Harold snorts softly. “If you’re determined to keep him, he’s going to have to become an indoor cat. I’m planning to set up bird-feeders next week. I won’t lure them in just to be slaughtered wholesale by an obligate carnivore.”

John hates the tight, unhappy lines that sink in around Harold’s eyes, even when he smiles and kisses John goodbye. He wishes he were better with words. If he were more articulate, maybe he could explain to Harold that, just because he needs to shoot a gun to remember who he is, it doesn’t mean he doesn’t believe in the life they’re starting to build here. 

The opposite, actually. You don’t try to protect something you know you can’t keep.

  


01110000 01110101 01110010 01110000 01101111 01110011 01100101

  
Harold brought them here, away from the city, to retire. John figured that out the second day, while he and Harold were walking the nature trail in the woods behind the house. John was still happily dazed, drunk on contentment. Harold stopped every few feet to notice some flower, or ask John if the berries on that bush were edible, or grab John’s wrist to hold him still so he could identify a certain bird call. That’s why he hasn’t mentioned the numbers, the Machine, or Samaritan since John woke up. Harold’s built some kind of—firewall, around this place, and he thinks it can protect them indefinitely.

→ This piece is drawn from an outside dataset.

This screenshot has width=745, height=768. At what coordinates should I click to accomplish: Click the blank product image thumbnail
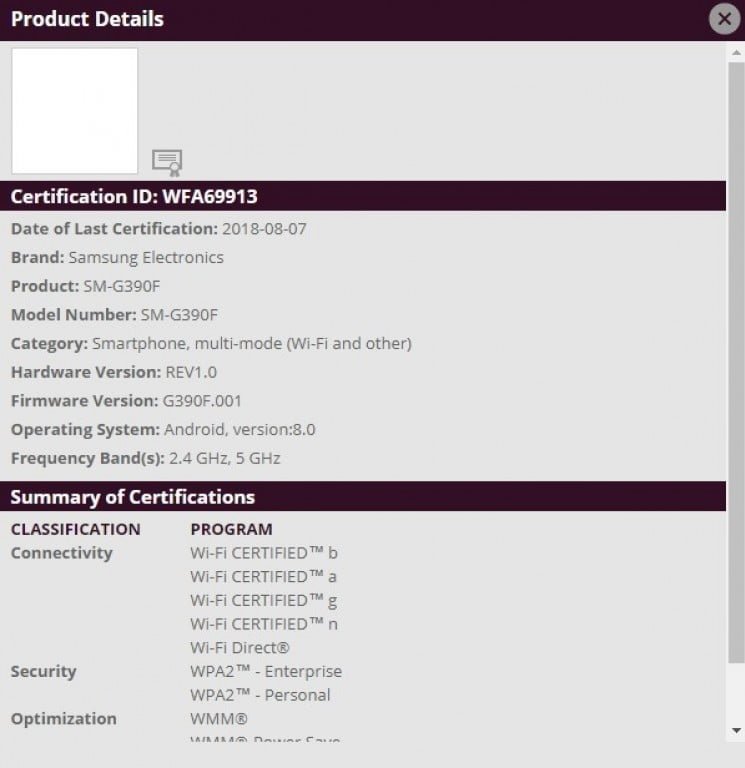point(75,111)
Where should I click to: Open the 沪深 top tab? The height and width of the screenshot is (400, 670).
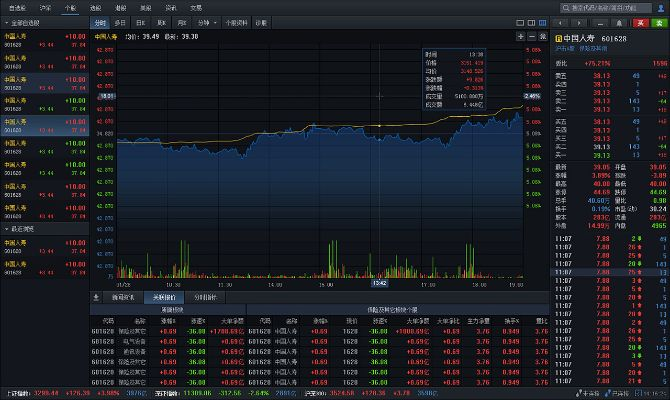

John trusts Harold’s paranoia to keep them threat-aware, and he thinks he can even live with retirement, especially since it pulls Harold out of the line of fire. But putting his feet up and growing a beer gut, that’s another story.

Training alone can’t teach a person to be what John is. There’s something in his blood, some unnameable instinct that has been fundamental to his relationship with his body for as long as he can remember. Maybe, in another life, he could have been an athlete. In this one, he’d joined the army. Mark had called him gifted, once. _You’re an incredibly gifted man, John. Your country can put that kind of talent to good use._

All his life, John served his gift, trusted it to make him into the son his father would have been proud of. Maybe that didn’t work out so well, but he’s still the guy whose job is to take a bullet for Harold, if necessary.

Maybe Harold’s right, and they’re safe here, but all safety in life is temporary. The world’s not going to leave them alone forever just because they’re in love. John still has a purpose.

  


01100111 01110010 01101001 01100101 01100110

  


“John?” Harold’s voice rings out high and sharp. He hears the rumble of the sliding door opening, then the hollow tap of shoes across the deck boards. “What on earth are you doing out here? I was worried, you were supposed to be back at lunch, and it’s past dinner. Why didn’t you answer your phone?”

Seated with his back to Harold on the deck steps, John doesn’t turn around. Instead he shuts his eyes, lets Harold’s agitated burble wash over him, soothe him, without really hearing it.

A hand touches his shoulder. John tenses. Harold’s pale eyes are very wide, but his mouth is resolute. “Something happened,” he says. “Please tell me.”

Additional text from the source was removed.